About this task
Find every line in the records below that holds the word "agent", and copy each one.

◇ ◇ ◇ ◇

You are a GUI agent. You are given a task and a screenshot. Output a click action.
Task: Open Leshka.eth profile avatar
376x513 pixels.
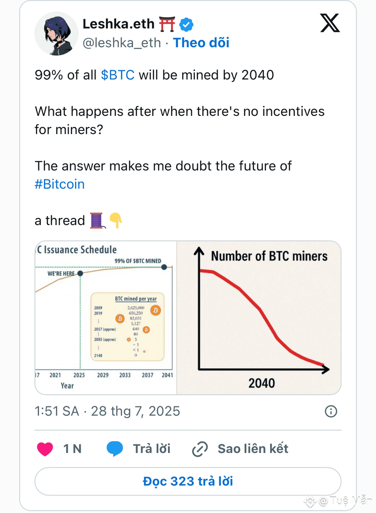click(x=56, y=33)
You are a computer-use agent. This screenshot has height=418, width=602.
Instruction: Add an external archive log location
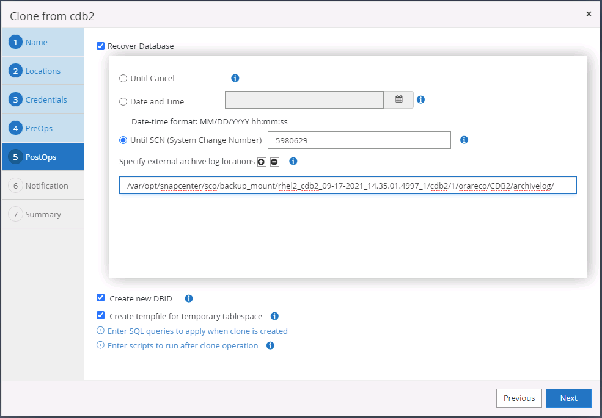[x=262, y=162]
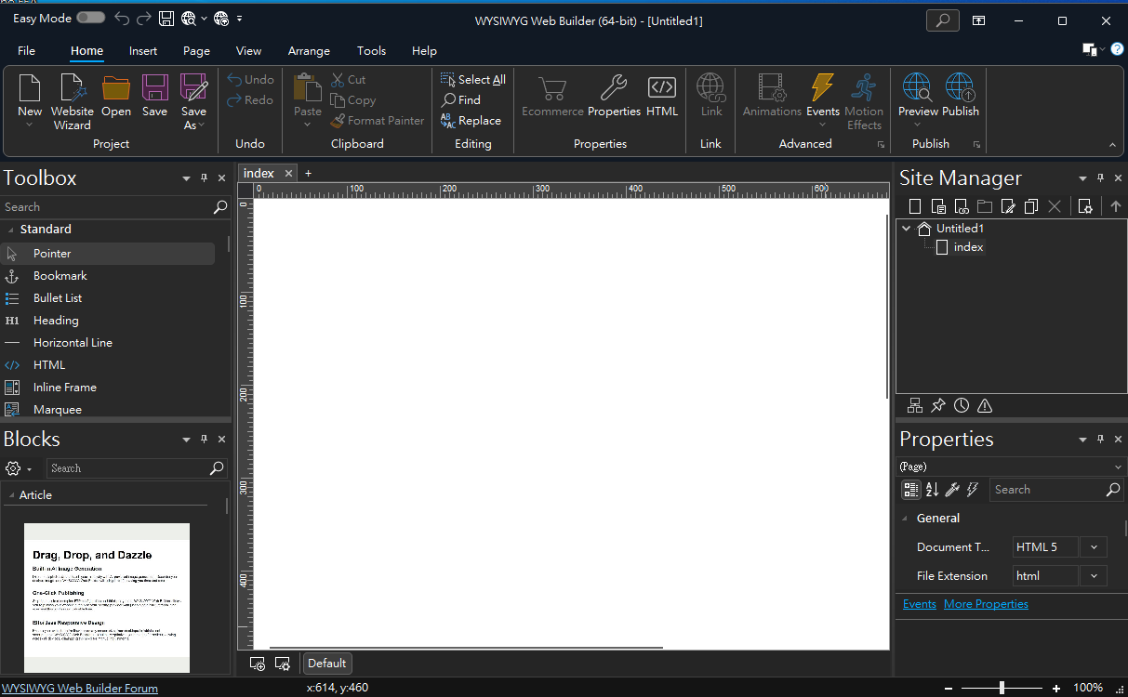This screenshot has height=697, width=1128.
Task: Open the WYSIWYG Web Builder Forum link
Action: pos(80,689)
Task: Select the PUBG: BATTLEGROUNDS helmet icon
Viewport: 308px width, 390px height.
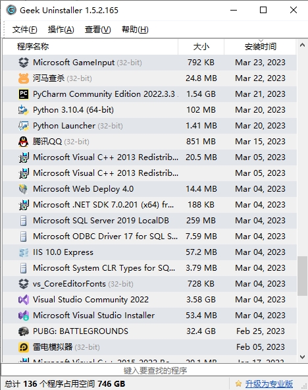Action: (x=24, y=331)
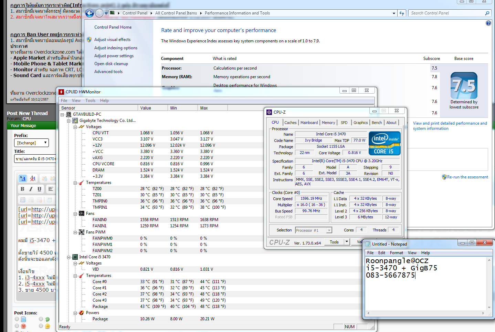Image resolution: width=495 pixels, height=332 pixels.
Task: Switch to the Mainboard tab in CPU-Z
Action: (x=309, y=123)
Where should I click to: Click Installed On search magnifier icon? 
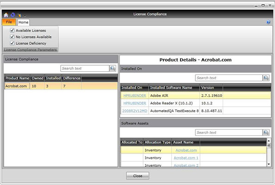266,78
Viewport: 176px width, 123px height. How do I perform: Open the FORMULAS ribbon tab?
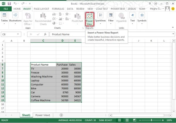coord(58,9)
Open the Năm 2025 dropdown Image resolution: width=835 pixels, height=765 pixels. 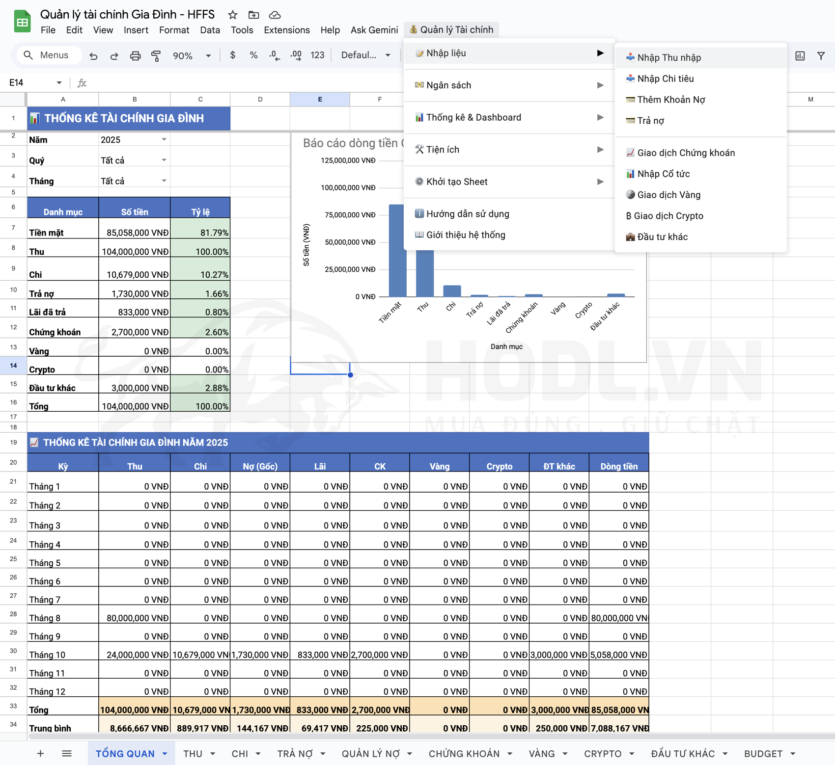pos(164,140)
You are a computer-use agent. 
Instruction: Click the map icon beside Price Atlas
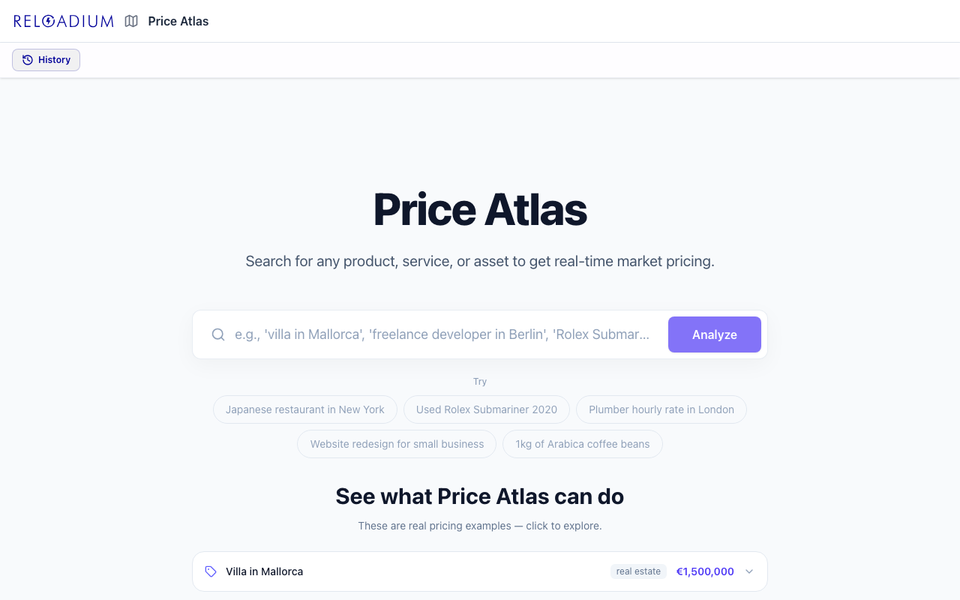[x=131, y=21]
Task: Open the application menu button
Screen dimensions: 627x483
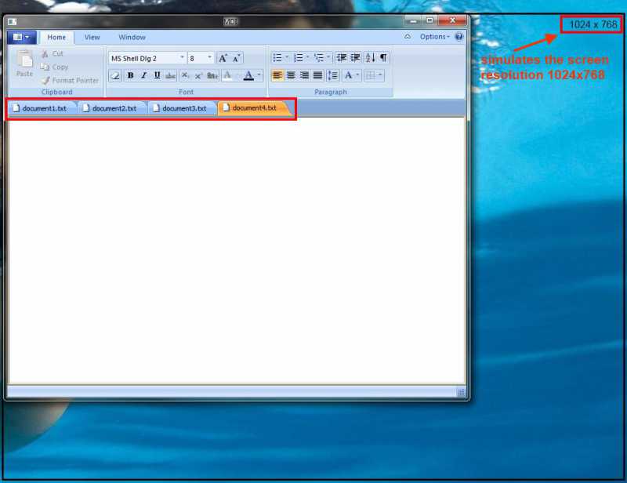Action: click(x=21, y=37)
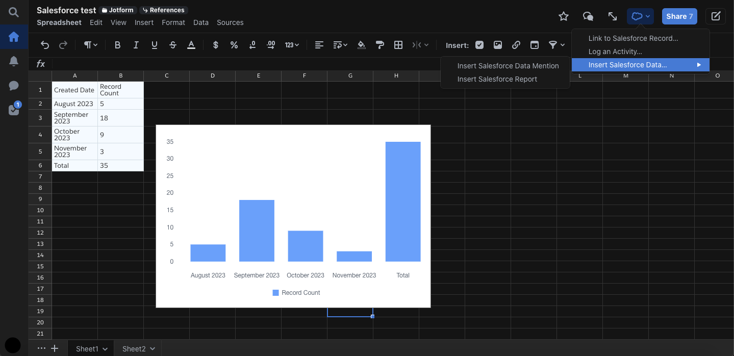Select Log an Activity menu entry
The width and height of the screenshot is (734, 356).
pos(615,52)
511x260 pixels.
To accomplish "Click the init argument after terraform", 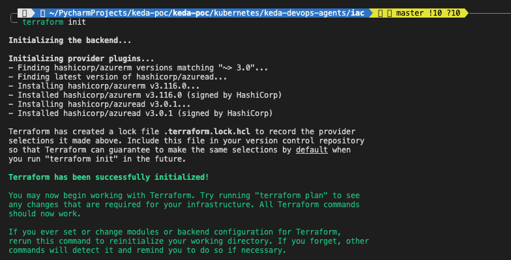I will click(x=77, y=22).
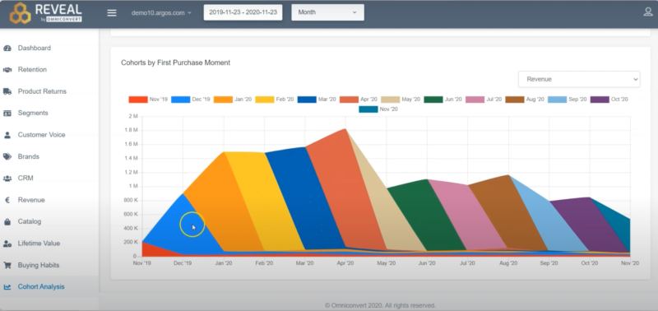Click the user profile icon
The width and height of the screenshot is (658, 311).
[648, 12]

◇ ◇ ◇ ◇

Response to this exercise
You are a GUI agent. You are given a task and a screenshot. Output a click action.
You are a computer-use agent. This screenshot has height=418, width=602.
You are a computer-use agent. 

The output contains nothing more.